Recent discussions surrounding a regulatory dispute in New England provide a useful example of how investors can sometimes overreact to headlines. The issue relates to the level of return allowed on a specific portion of National Grid’s transmission assets. While this may create a modest headwind, it does not alter the fundamental business model. The company still owns the assets. The assets still generate revenue. The debate concerns the size of the permitted return rather than the existence of the return itself.
More importantly, National Grid’s investment thesis does not depend on a single regulatory decision. The company operates across multiple jurisdictions, including both the United Kingdom and the United States. Investors are not buying National Grid because of one transmission project in New England. They are investing in a diversified portfolio of regulated infrastructure assets with decades of investment opportunities ahead.
This is perhaps the most important point for investors to understand.
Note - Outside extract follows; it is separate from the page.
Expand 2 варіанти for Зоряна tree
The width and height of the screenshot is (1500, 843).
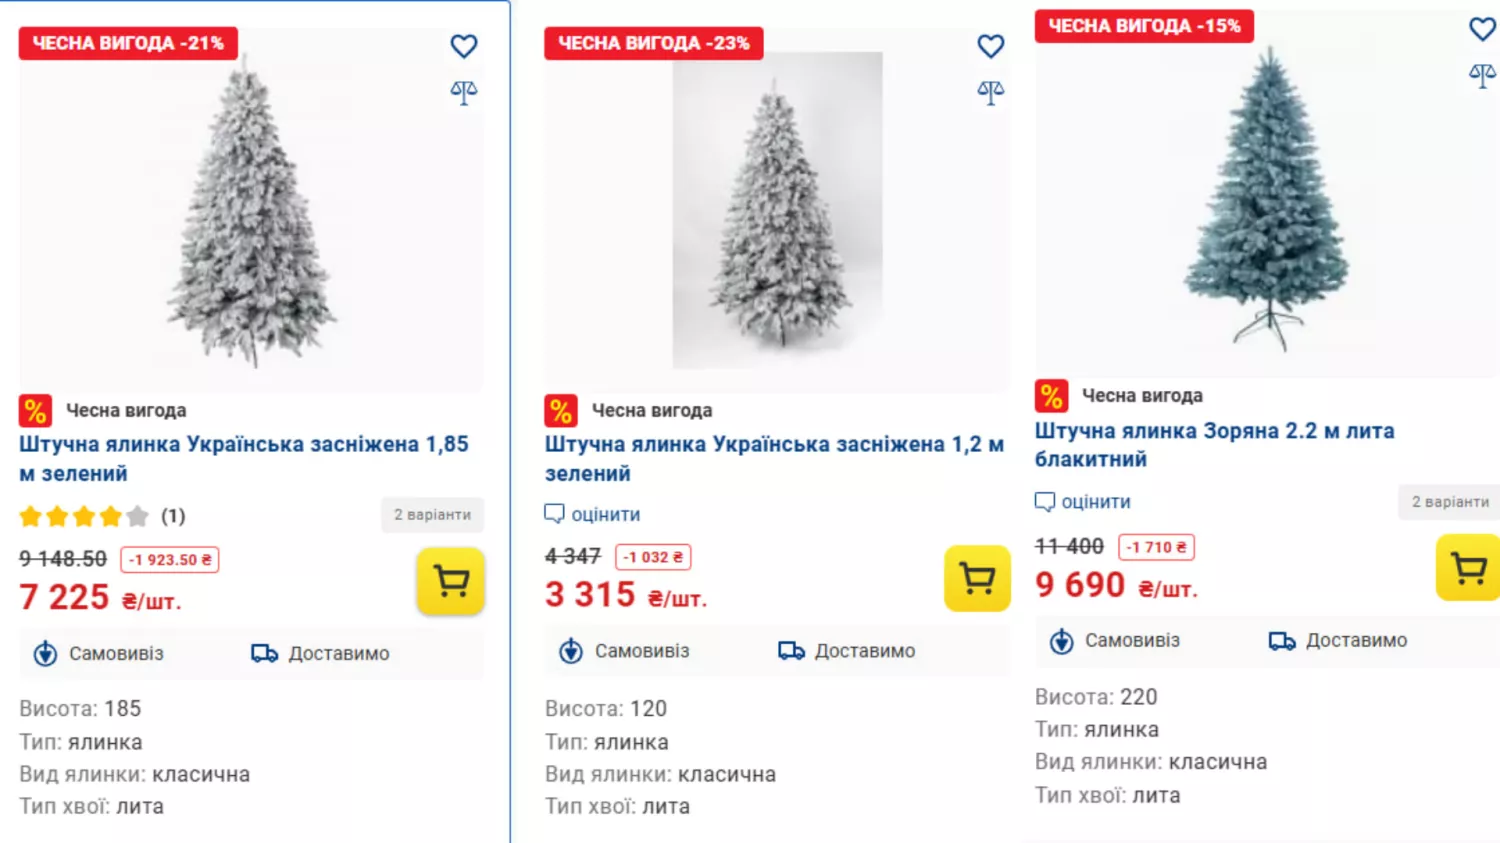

National Grid is unlikely to deliver the explosive returns associated with many AI-related stocks. Regulators would never allow the economics necessary to support those types of outcomes. However, the company does not need to become the next Nvidia to be a successful investment.
What National Grid offers is something different. It offers long-term asset growth, predictable earnings, inflation-linked cash flows, and a growing dividend supported by infrastructure that modern economies cannot function without.
In many ways, this makes the company one of the more misunderstood beneficiaries of the AI era. The market often focuses on the technologies that consume electricity while overlooking the networks that deliver it. Yet without transmission infrastructure, none of those technologies can operate at scale.
For investors seeking the next AI winner, National Grid may appear too slow and too regulated. For investors seeking a durable infrastructure compounder benefiting from the same forces driving AI adoption, it may be exactly the type of business worth understanding.